OK, let's get real. How much cholesterol per day can people actually eat? And how much cholesterol is too much?
It’s the age-old question that never seems to come with a straight answer. We explain the guidelines on how much cholesterol you can have each day.
What is cholesterol?
Cholesterol is a waxy substance that’s generated by the liver. Your body needs cholesterol to build new cells, produce important vitamins and secrete hormones. Like all animals, your body makes all the cholesterol you need. You take in additional cholesterol by eating animal products like meat, cheese and eggs.
It’s helpful to remember that some cholesterol is a good thing. The problem comes when your body receives too much. Cholesterol travels through the body by circulating in the blood. The more cholesterol circulating in your bloodstream, the more at risk you are for clogged arteries and cardiovascular diseases. Factors like smoking, high blood pressure and diabetes can also increase our risk for heart disease. These foods help unclog arteries.
How do you know your cholesterol level?
The first step to reaching a healthy cholesterol level in your body is to know your numbers. Your doctor can order a lab test to check your cholesterol level and then make recommendations from there.
Now let’s tackle the latest cholesterol recommendations and how to start incorporating a low-cholesterol diet today.
The cholesterol level in your blood is affected by several factors including diet. Limiting the amount of cholesterol, saturated fat and trans fats in your meals will help to achieve a healthy level.
The experts at the National Heart, Lung and Blood Institute recommend limiting dietary cholesterol to fewer than 200 milligrams per day. If you have been diagnosed with high cholesterol, your doctor may recommend a lower goal.
The foods in this chart may be in your fridge or pantry. See where they stand in terms of cholesterol and fat.
Claire Krieger/Taste of Home
How much saturated and trans fat can you eat?
As far as dietary fats go, aim to limit your saturated fat intake to 10 to 13 grams per day, or 6 percent of your daily calorie intake. It’s best to limit trans fats as much as possible. (Read up on good fat vs. bad fat.)
Because cholesterol is only found in animal products, plant-based recipes are a great way to add nutrients without upping your cholesterol. Some cholesterol-free foods to start weaving in your daily diet include:
- Whole grains
- Soy products
In addition to being cholesterol-free, many of these healthy foods work to reduce low-density lipoprotein (LDL) cholesterol in the body. LDL is known as the “bad” cholesterol because it is able to stick to the walls of your blood vessels, raising your risk for cardiovascular disease. (The healthy type of cholesterol is high-density lipoprotein, or HDL. Here’s how to increase “good” cholesterol.)

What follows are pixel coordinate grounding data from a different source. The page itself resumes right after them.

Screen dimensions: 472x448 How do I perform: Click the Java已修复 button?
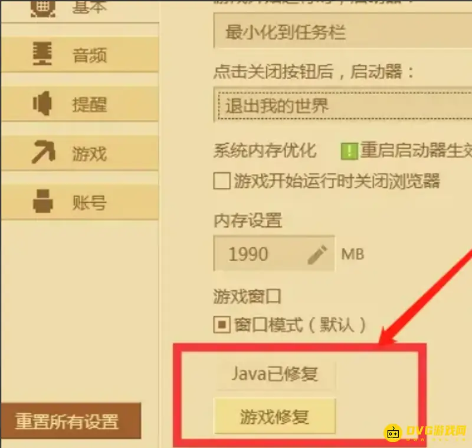(274, 374)
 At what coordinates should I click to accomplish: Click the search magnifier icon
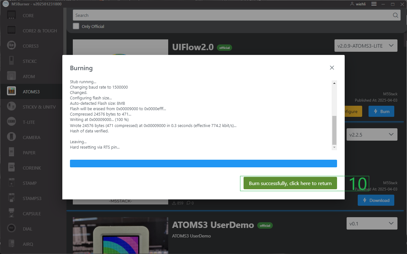point(395,15)
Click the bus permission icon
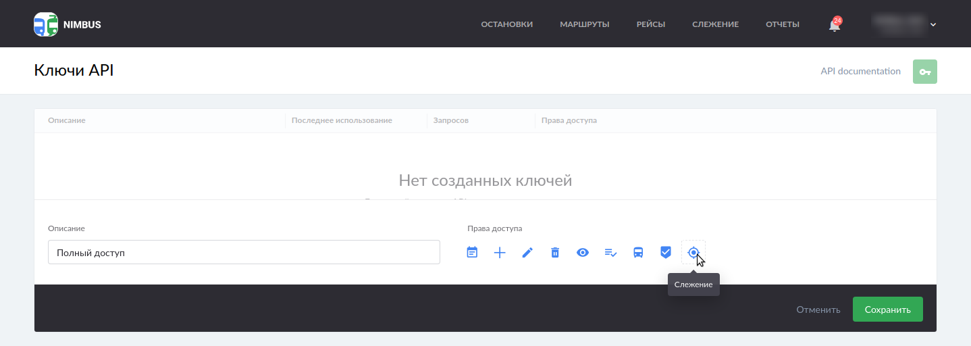971x346 pixels. click(x=638, y=253)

Fiber-rich foods help to move LDL through the blood vessels, rather than letting it stick to the walls and narrow the arteries. Aim to incorporate foods like oatmeal, whole grains, beans, eggplant, apples, grapes, strawberries and oranges. Fatty fish, like salmon, is also helpful in lowering LDL levels because it contains healthy omega-3 fats.

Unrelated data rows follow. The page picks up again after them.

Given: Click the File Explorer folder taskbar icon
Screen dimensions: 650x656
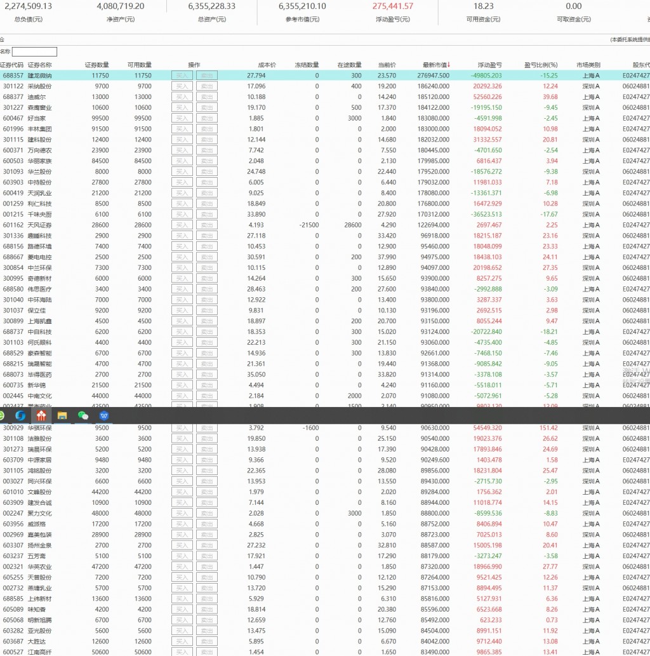Looking at the screenshot, I should tap(62, 416).

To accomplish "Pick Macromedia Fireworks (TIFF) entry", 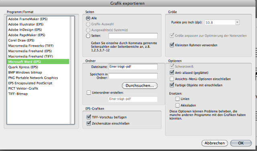I will tap(31, 46).
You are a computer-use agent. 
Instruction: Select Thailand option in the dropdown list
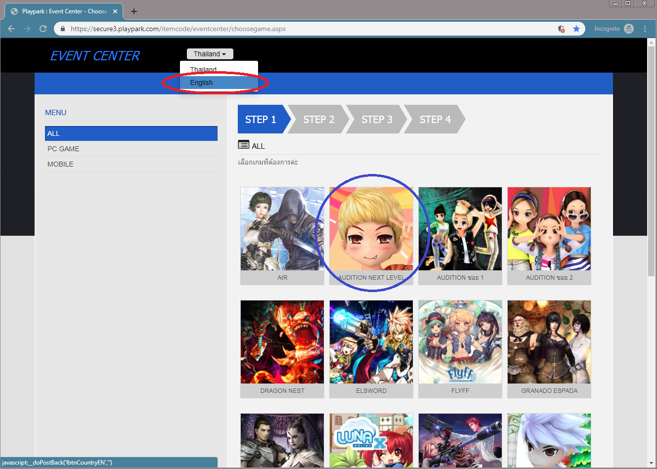pos(203,69)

Foods with Cholesterol to Avoid
As we mentioned, cholesterol is found in animal products because it is produced by the body. These foods contain the highest levels of cholesterol:
- Butter, lard and shortening
- Full-fat dairy products
- Red meat
- Processed meats like bologna and hot dogs
Lean proteins like chicken breast and white turkey meat are much lower in cholesterol while still providing that hearty bite you crave.

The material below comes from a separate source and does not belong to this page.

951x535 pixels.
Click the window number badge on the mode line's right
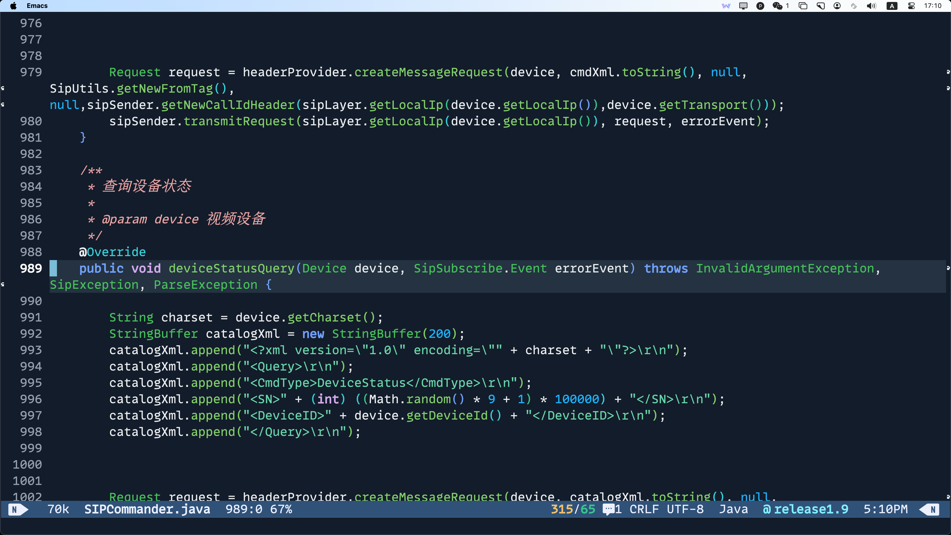click(x=929, y=510)
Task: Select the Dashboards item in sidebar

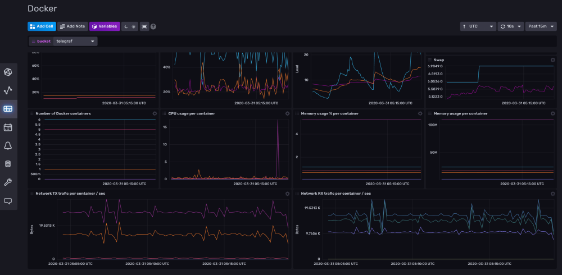Action: [x=8, y=109]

Are eggs OK to eat if you are watching your cholesterol?
Good news: eggs can be part of a healthy diet. One egg yolk contains about 169 milligrams of cholesterol. Aim to limit your intake to about one full egg per day to keep your cholesterol intake low. As with any food, everyone’s body will react differently to the cholesterol levels in eggs. Talk with your doctor if you’re unsure of how many to eat safely.
More Ways to Lower Cholesterol Levels
In addition to cooking healthy meals, here are other ways to lower your blood cholesterol level:
- Increasing your physical activity
- Quitting smoking
- Maintaining a healthy weight
And luckily, the foods that lower cholesterol naturally are just as delicious as they are healthy!